Generative AI and natural language processing are the most common tools. HHS rolled out ChatGPT to all employees in September 2025; CDC deployed an internal generative AI chatbot, and FDA expanded its internal AI tool, Elsa.
CMS outlined a 2026–2031 “AI first” framework to train thousands, while Trump administration actions—a January 2025 OMB-directed push, a late-March national AI policy framework, and a June 2 cybersecurity order—aim to guide and secure federal AI use, including protections for rural hospitals.
Key facts:
- FDA AI use cases rose 148% year-over-year in FY 2025.
- CDC increased 87%; CMS 78%; NIH 51% in FY 2025.
- NIH remains the largest overall AI user within HHS.
- Most AI use cases are still in pre-deployment stages.
- Generative AI and NLP are the most common tools used.
Why it matters: Rapid AI uptake inside HHS signals looming changes in how federal health agencies oversee, pay for, and operate healthcare—especially as many projects move from pre-deployment to production.
Expanded internal tools and workforce training suggest agencies will embed AI in day-to-day tasks ranging from analytics to staff support.
A national AI policy framework could reduce a patchwork of state rules, simplifying compliance for health AI vendors and providers.
The new cybersecurity order’s timelines and protections for rural hospitals underscore rising expectations that AI systems in healthcare be secured quickly and rigorously.
Watch how many pre-deployment projects go live, how agencies measure outcomes, and how governance addresses reporting versus true adoption.
3. MHRA launches AI sandbox to strengthen medicine safety evidence
The UK Medicines and Healthcare products Regulatory Agency (MHRA) is launching a regulatory sandbox to test AI tools with companies and researchers, establishing how they can improve the accuracy and safety assessment of medicines, better predict risks and side effects, and prove reliability.
In its first phase, the sandbox will evaluate a maximum of five AI-driven approaches, with operational parameters co-designed this summer with industry and academic partners.

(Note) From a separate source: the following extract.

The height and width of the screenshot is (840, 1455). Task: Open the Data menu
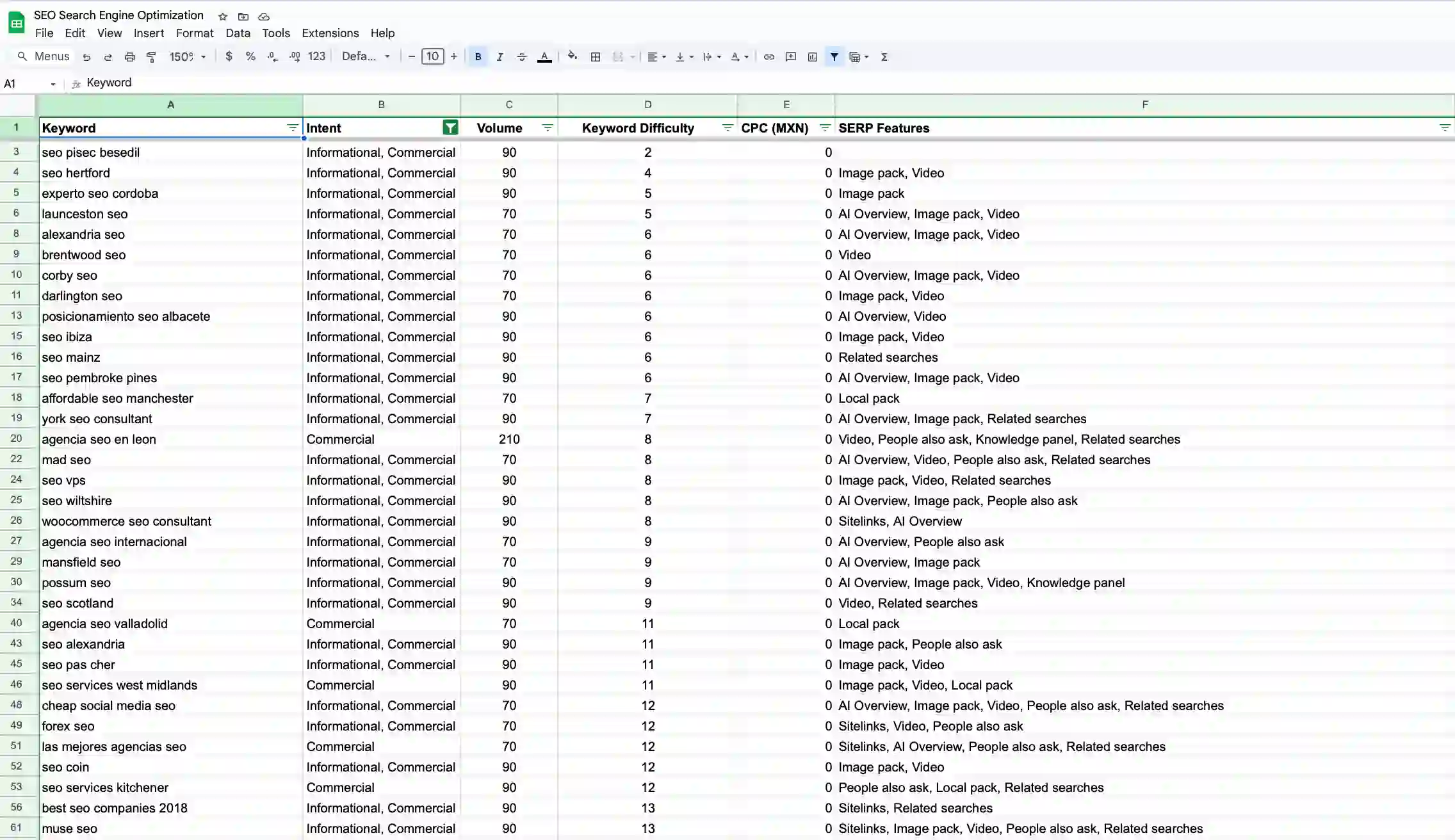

The programme also aligns with efforts to reduce animal testing and follows the European Commission’s roadmap on phasing out animals in chemical safety, as well as January’s European Commission–US FDA joint guidance on AI in drug development.
UK Health Innovation Minister Preet Gill and MHRA Chief Executive Lawrence Tallon said the sandbox aims to generate stronger safety evidence and speed access to innovative treatments.
In parallel, industry voices are calling for substantial reform to the UK’s healthcare AI regulation, signaling demand for clearer, system‑wide rules to complement pilots like the sandbox.
Key facts:
- MHRA is launching an AI regulatory sandbox for medicine safety testing.
- First phase will test up to five AI-driven approaches.
- MHRA will set operational parameters this summer with industry and academia.
- UK Health Innovation Minister Preet Gill backed the sandbox to speed safer treatments.
- Industry has called for substantial reform to UK healthcare AI regulation.
Why it matters: A regulator-run sandbox can de-risk AI in drug development by generating credible evidence on safety and reliability, making it easier for innovators to invest and for patients to benefit sooner.
It also supports a shift away from animal testing by validating alternative, model-based methods. However, the initial scope—only five approaches—means near-term impact will be measured.
The parallel industry call for broader reform suggests the UK will need cohesive, system‑wide rules on healthcare AI.
Watch which projects enter the sandbox, how performance is evaluated, and how findings translate into formal guidance that shapes future approvals.